No caso da rádio comunitária de Itapetinga, esses movimentos tiveram que ir além da resistência, da organização, do esforço para o entendimento de criar uma alternativa de comunicação via rádio no município. Tiveram também que enfrentar autoridades constituídas e revestidas de “poder” como a ANATEL (Agência Nacional de Telecomunicações), a Polícia Federal e Políticos das diversas vertentes. Então a discussão da rádio extrapolou a esfera da comunicação como alternativa e culminou por expor claramente as diferentes correntes políticas e seus projetos de domínio e poder para essa sociedade.


Entre os autores dessa conquista da rádio, aqui chamada de “macro”, a qual demandou quase sete anos de luta, estiveram presentes religiosos, leigos e leigas, lideranças sindicais e de associações, além de muitas pessoas simples, mulheres, homens e jovens, que por algum motivo identificavam nessa alternativa de rádio sua esperança de poder expressar de forma mais organizada e abrangente suas idéias, reclamações, posições políticas e sociais, além de projetarem um meio através do qual estavam ajudando a construir e, portanto, constituindo-se em parte do projeto. Após algumas discussões e busca de informações, partiu-se para a compra dos primeiros equipamentos, e assim, conseguiu-se adquirir o transmissor, microfones, aparelhos de som e cd’s. Quando colocada no ar, motivo este de grande inovação da imprensa local, veio culminar o nome o qual resiste até os dias de hoje, Rádio Comunitária Vida Nova FM.


Vivermos momentos históricos de lutas e resistência e serviu apenas para acirrar ainda mais os ânimos da comunidade, e tendo em mente que a rádio FM Comunitária é um instrumento legal que deve ser utilizado para integração e crescimento das comunidades em geral, incentivando e desenvolvendo a cultura, o lazer e outras atividades de interesse comunitário, que prontamente uniu forças e dinheiro para adquirir novos equipamentos e por a Rádio Comunitária no ar novamente.


Conseguir escrever o que motivou de fato tantas pessoas de diversas culturas e viveres, todas que tinham seus afazeres muito antes de ter surgido a idéia da Rádio Comunitária, e que em alguns momentos priorizaram essa luta, que rendeu um processo na Polícia Federal, contra Eduardo Rocha, processos já arquivado, mas que após alguns anos culminou com a liberação definitiva da rádio.

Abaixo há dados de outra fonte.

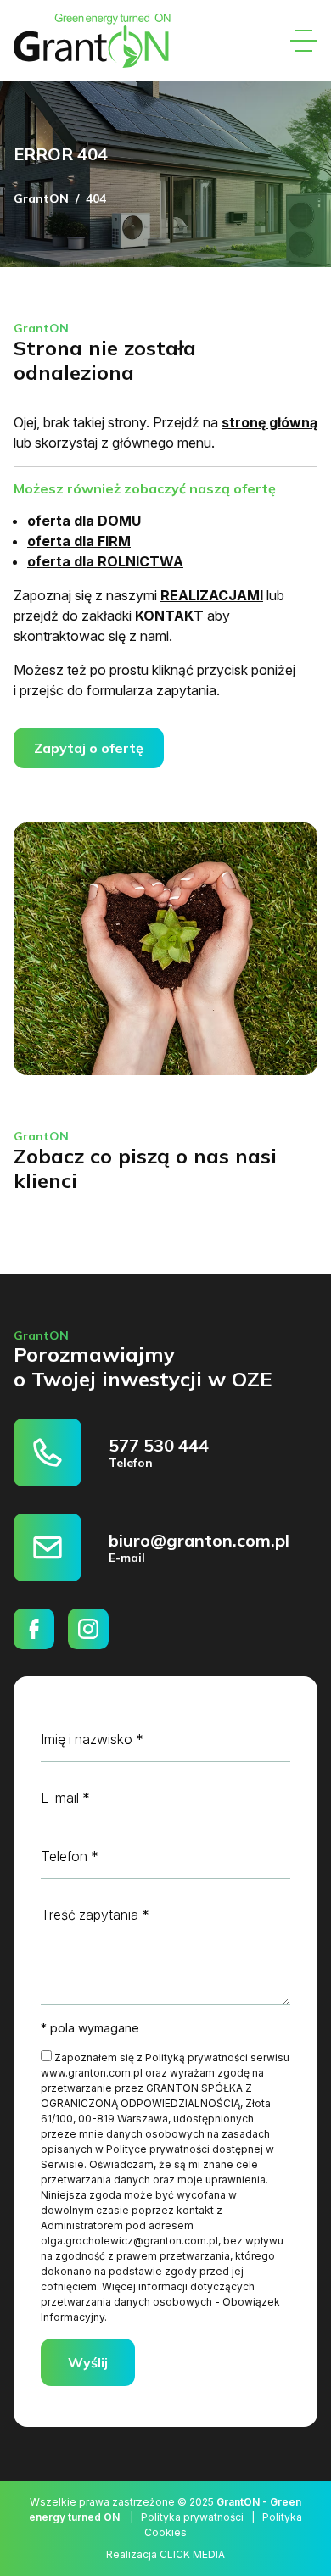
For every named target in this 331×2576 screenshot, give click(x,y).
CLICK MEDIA (192, 2554)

É essa participação voluntária, que inclui novo objetivo no seu cotidiano, mas que não chega a mudar a maneira desses sujeitos viverem, de se relacionarem com amigos e familiares, mas que reflete uma resistência contra a imposição dos poderes constituídos. É a somatória e persistência dessa luta “micro”, feita por indivíduos desprovidos de qualquer poder instituído pelo sistema que se alcançam muitas realizações “macro”, ou seja, da luta de cada indivíduo, cada um do seu jeito, com seus pensamentos, idéias e sonhos e na somatória de todos alcançou-se o objetivo almejado, que era a liberação definitiva da Rádio Comunitária Vida Nova FM.